Title: On the benefits of SiC and GaN in high power applications
Abstract: With unrivalled better technology-specific figure-of-merits SiC MOSFETs and GaN HEMTs have started to conquer high power applications such as Mobile phone chargers, On-board chargers and Motor drives replacing IGBTs or Superjunction devices.
Driven by ever higher demands on power density and efficiency and new trends such as bidirectional power flow for vehicle-to-x applications, wide bandgap power devices have turned into a focal point of design activities.
In all of these applications a simple replacement of IGBTs or Superjunction devices by wide bandgap devices may bring already some benefits. The full potential of wide bandgap devices, however, will only be reached when being combined with perfectly matching topologies and control. In motor drives e.g. replacing the IGBTs of a B6 bridge with SiC MOSFETs may result in better efficiency in light load and urban drive cycles. However, switching speed limitations down to around 5V/ns to avoid e.g. partial discharge in the insulation of the motor windings or reflections in long cables, will prevent to increase switching frequencies substantially. In contrast, changing the topology from a voltage source inverter to a current source inverter, which creates a continuous voltage on the machine, opens up a completely new optimization range both for the electric machine and its inverter. Similarly, a transition from modular single phase power stages into true 3-phase active frontends using synergetic control options enables much higher power density for on-board chargers.

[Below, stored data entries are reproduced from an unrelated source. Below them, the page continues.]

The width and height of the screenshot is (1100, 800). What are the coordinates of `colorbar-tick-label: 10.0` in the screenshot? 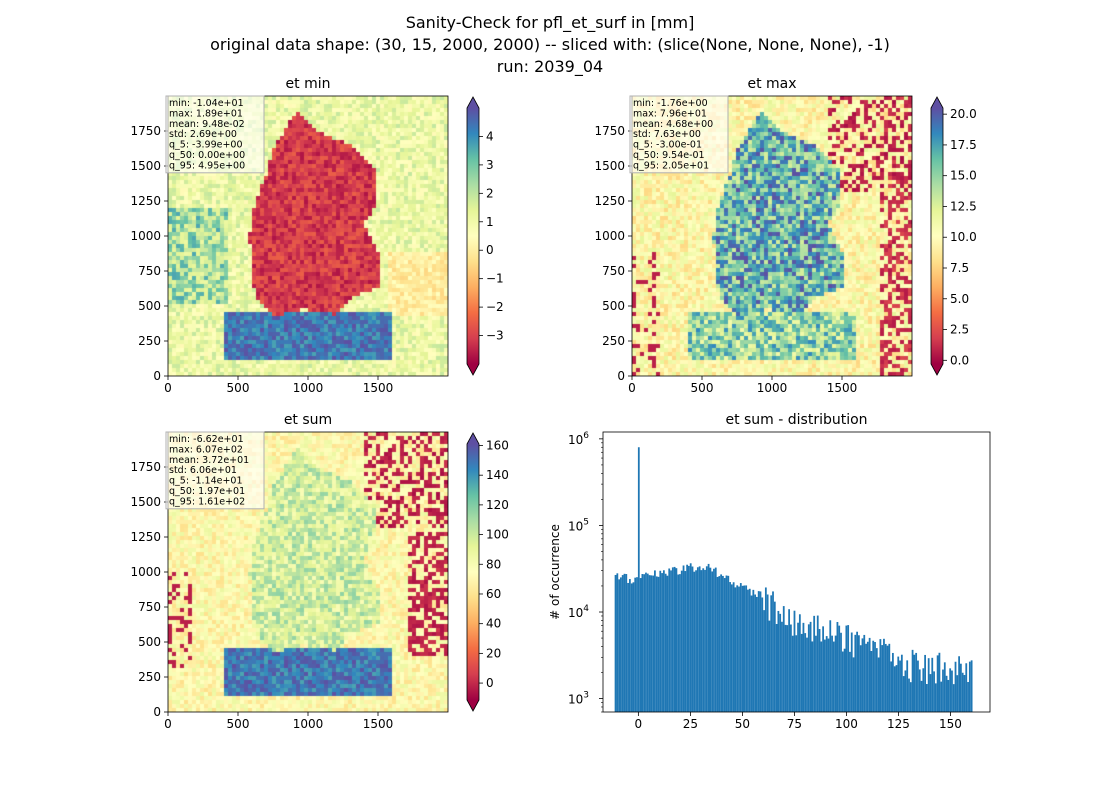 It's located at (964, 237).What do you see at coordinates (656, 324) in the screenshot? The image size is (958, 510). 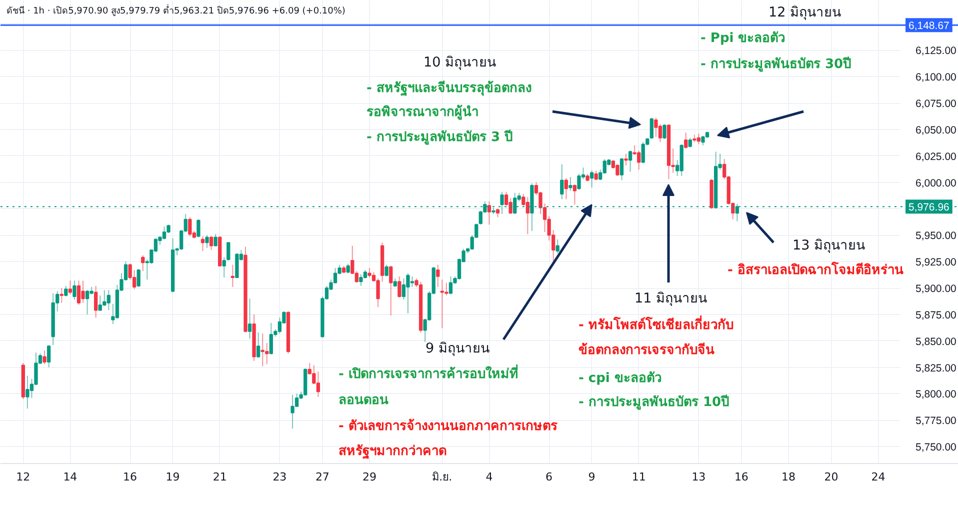 I see `annotation: - ทรัมโพสต์โซเชียลเกี่ยวกับ` at bounding box center [656, 324].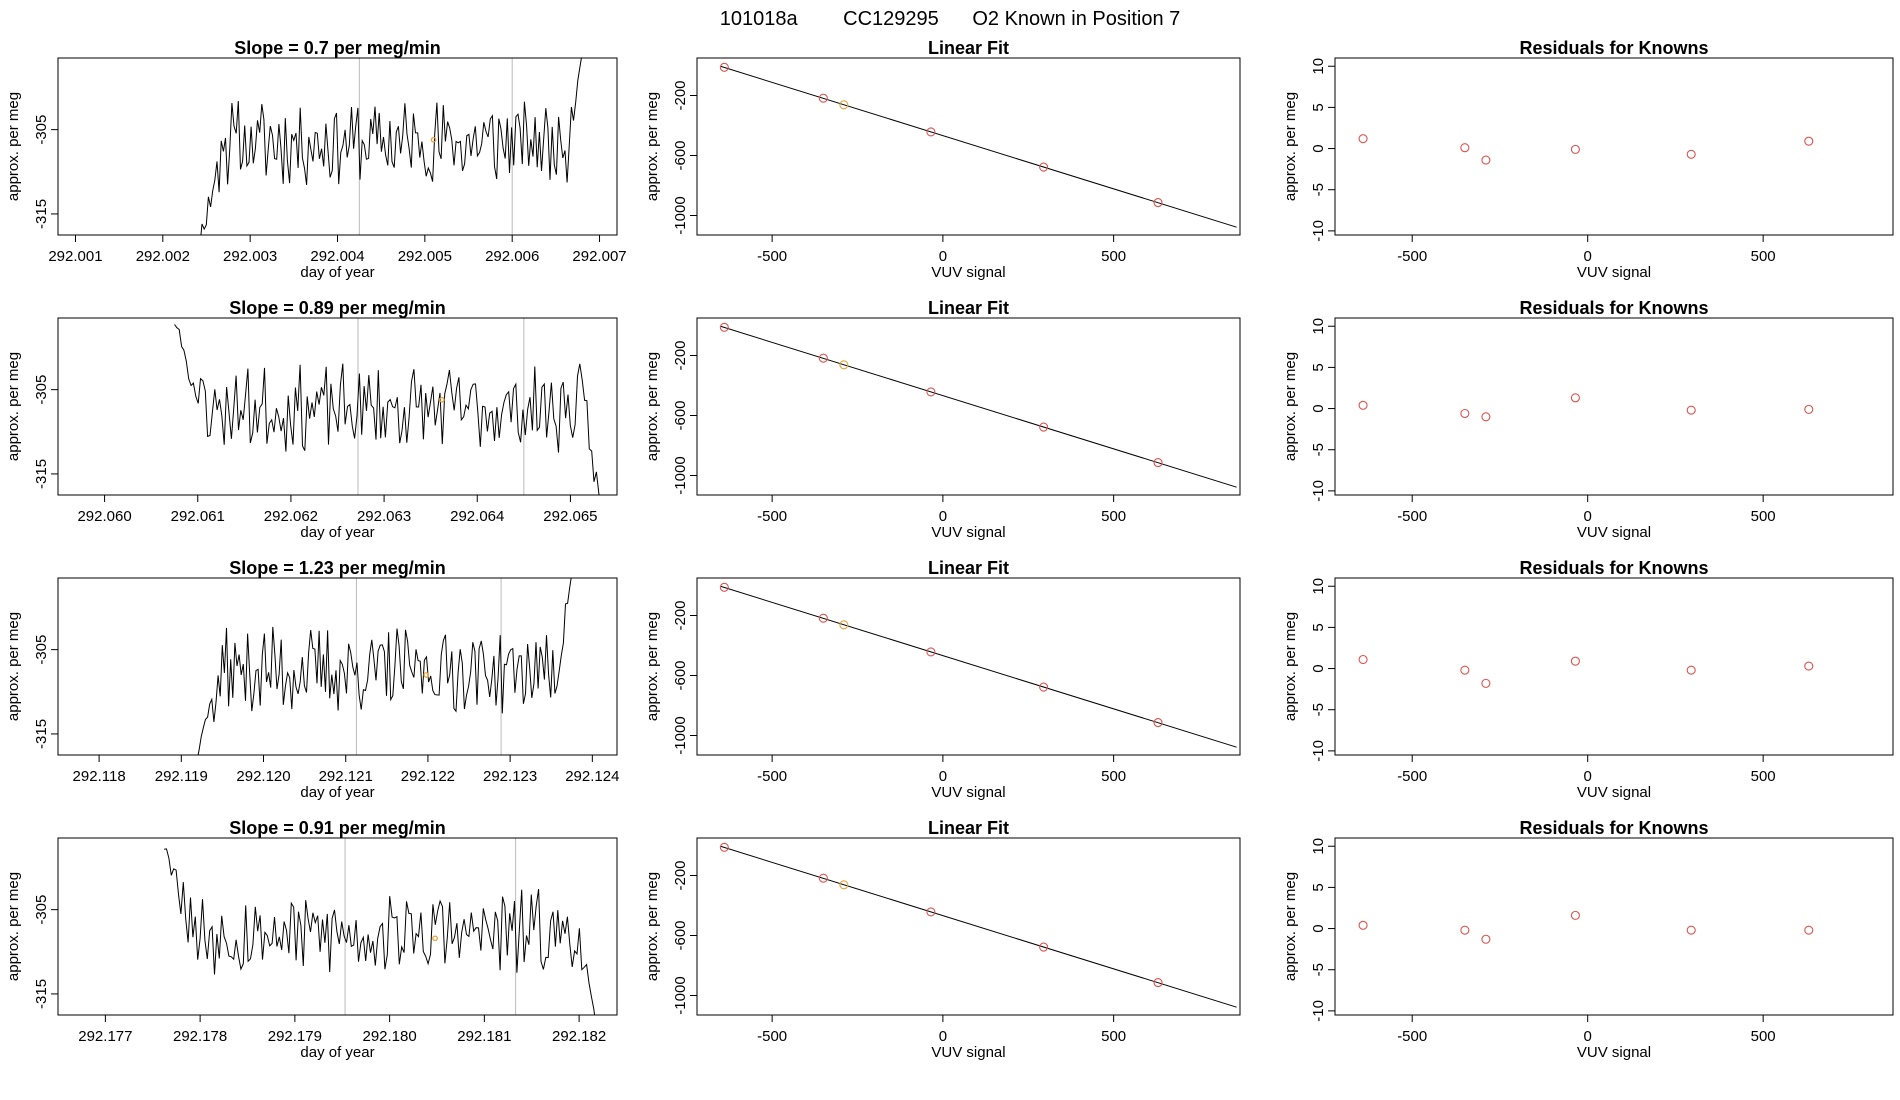 This screenshot has height=1100, width=1900. I want to click on x-axis-label: day of year, so click(337, 792).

The presentation will start with a few key characteristics of the involved technologies and their perspective and will highlight system advantages of wide bandgap power devices in a few selected key applications such as Onboard chargers and Motor drive.

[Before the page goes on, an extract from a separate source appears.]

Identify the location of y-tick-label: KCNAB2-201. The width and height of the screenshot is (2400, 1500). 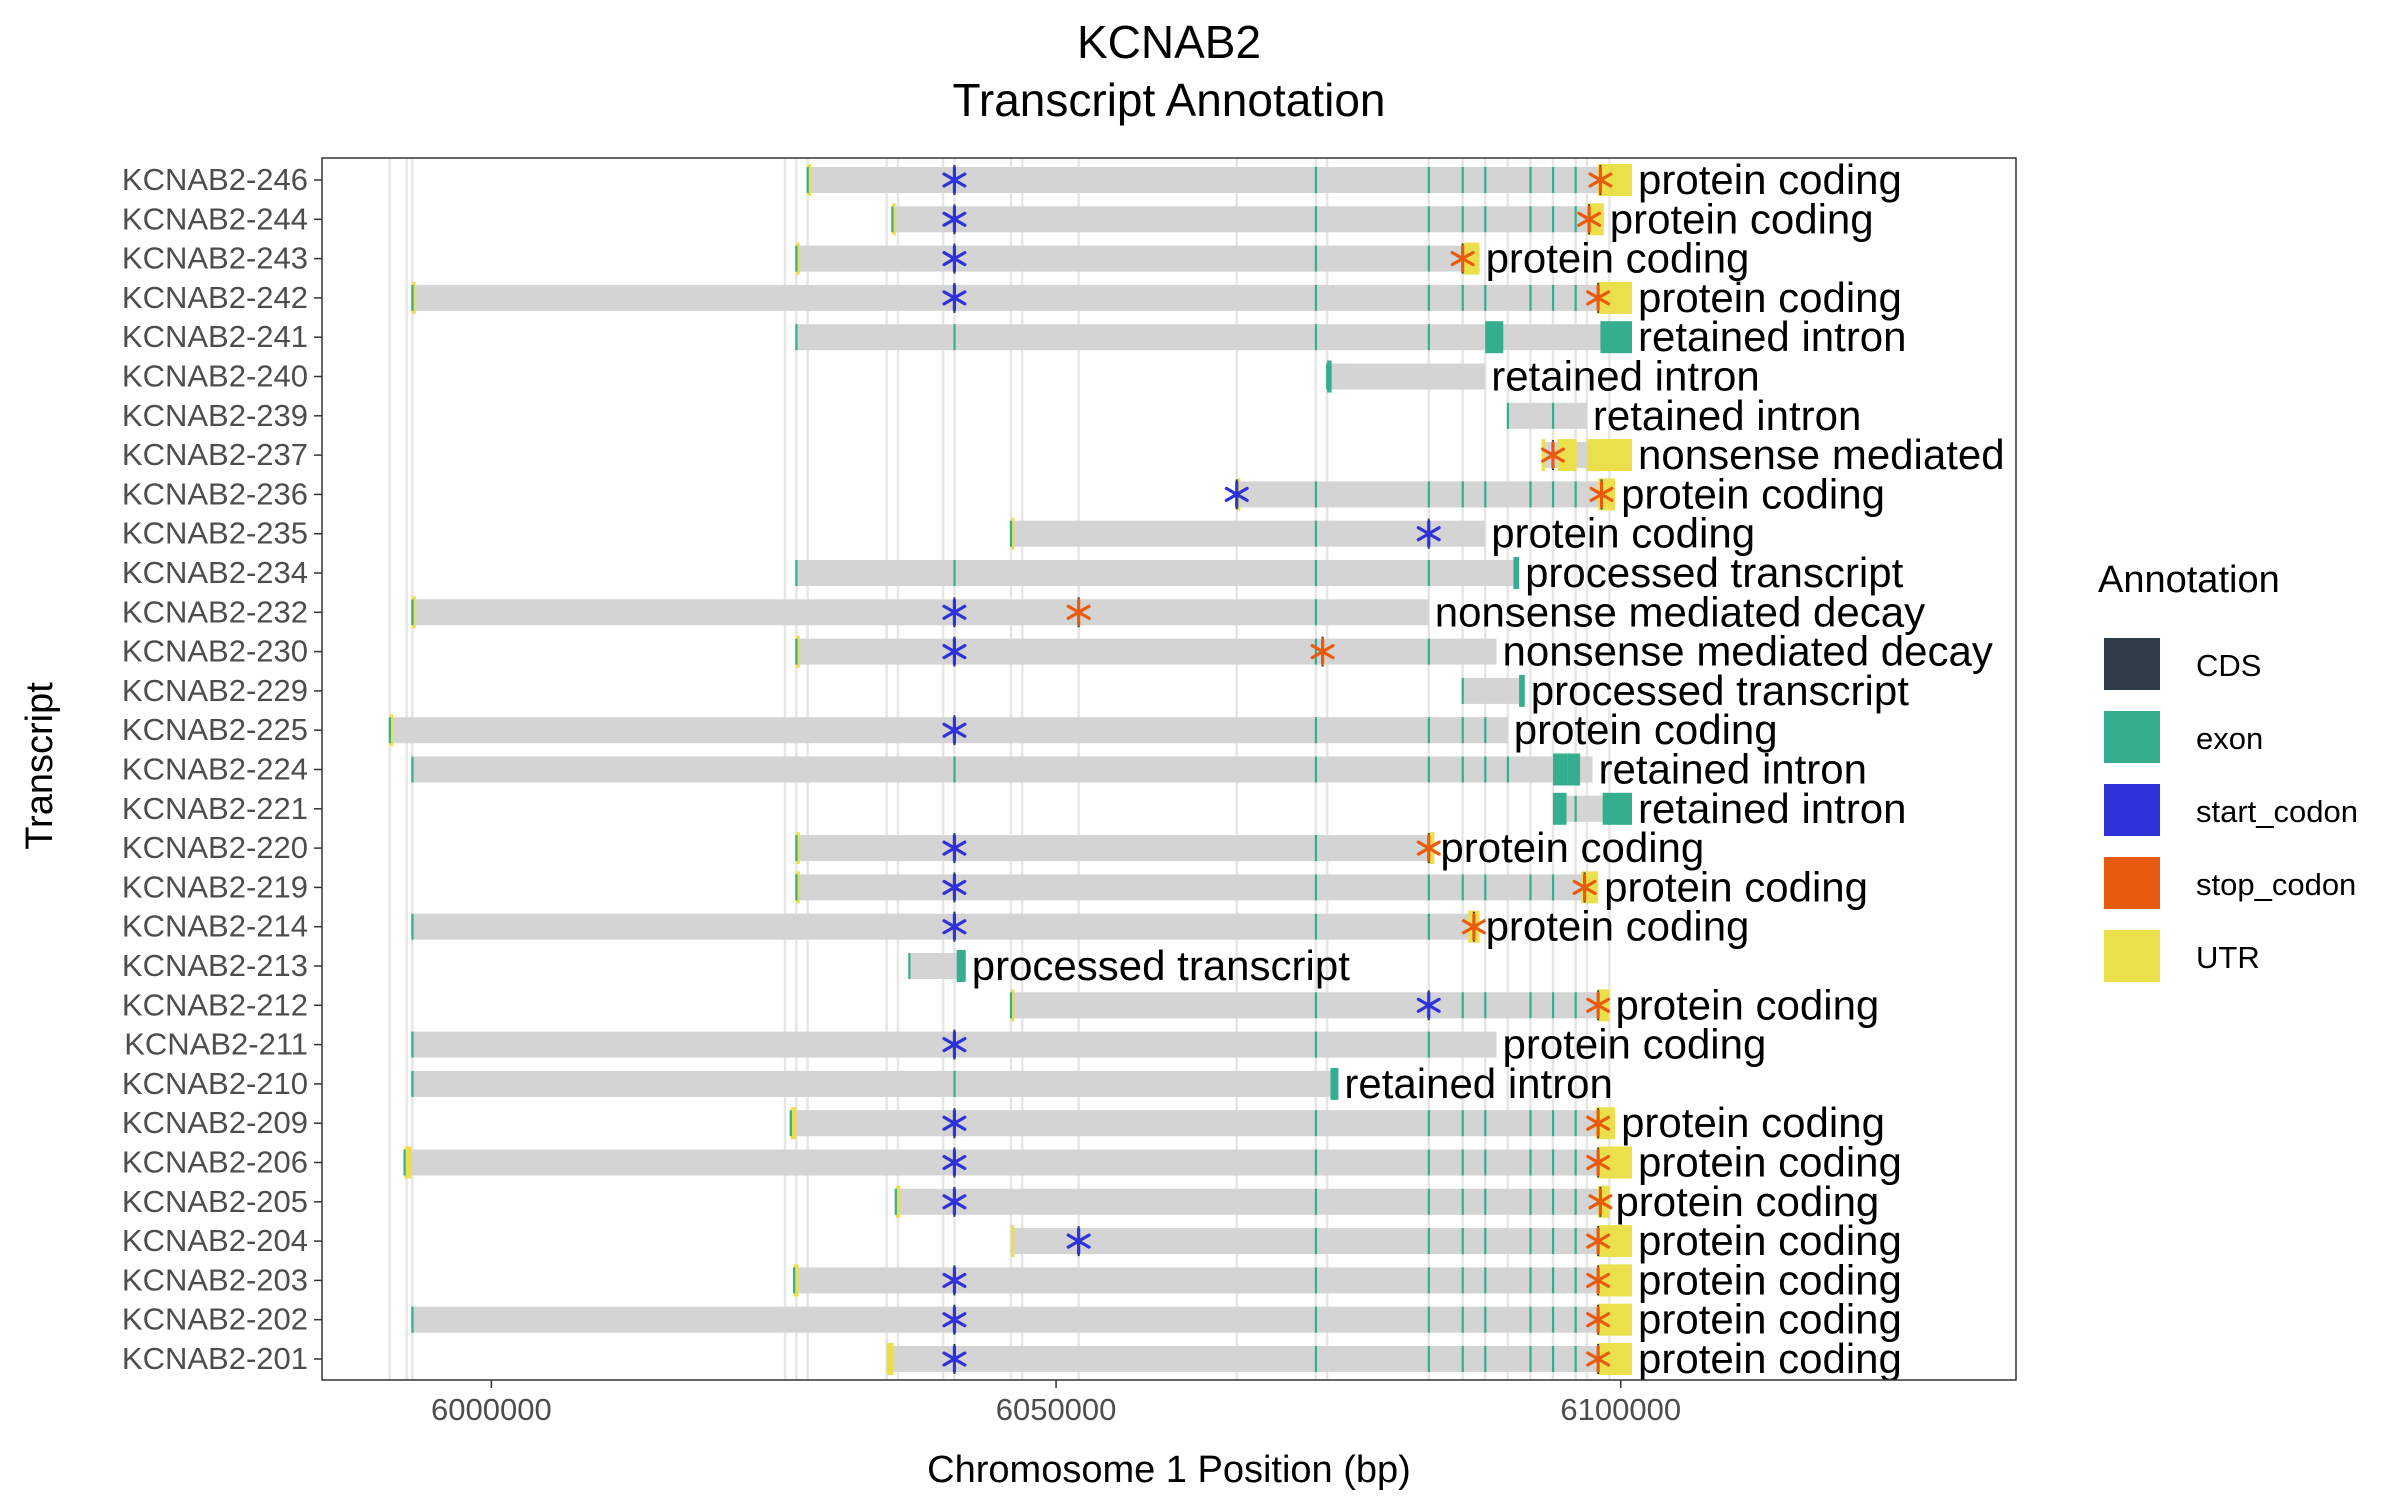
(215, 1358).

Dr. Gerald Deboy received the M.S. and Ph.D. degree in physics from the Technical University Munich in 1991 and 1996 respectively. He joined Siemens Corporate Research and Development in 1992 and the Semiconductor Division of Siemens in 1995, which became Infineon Technologies later on. His research interests focused on the development of new device concepts for power electronics, especially the revolutionary COOLMOS™ technology. Since 2004 he was heading the Technical marketing department for power semiconductors Discretes within Infineon Technologies Austria AG. Since 2009 he is leading a business development group specializing on new fields for power electronics. He is a Sr. Member of IEEE and served in the Technical Committee for Power Devices and Integrated Circuits within the Electron Device Society. He has authored and co-authored more than 90 papers in national and international journals including contributions to three student text books. He holds currently 130 granted international patents and has more applications pending.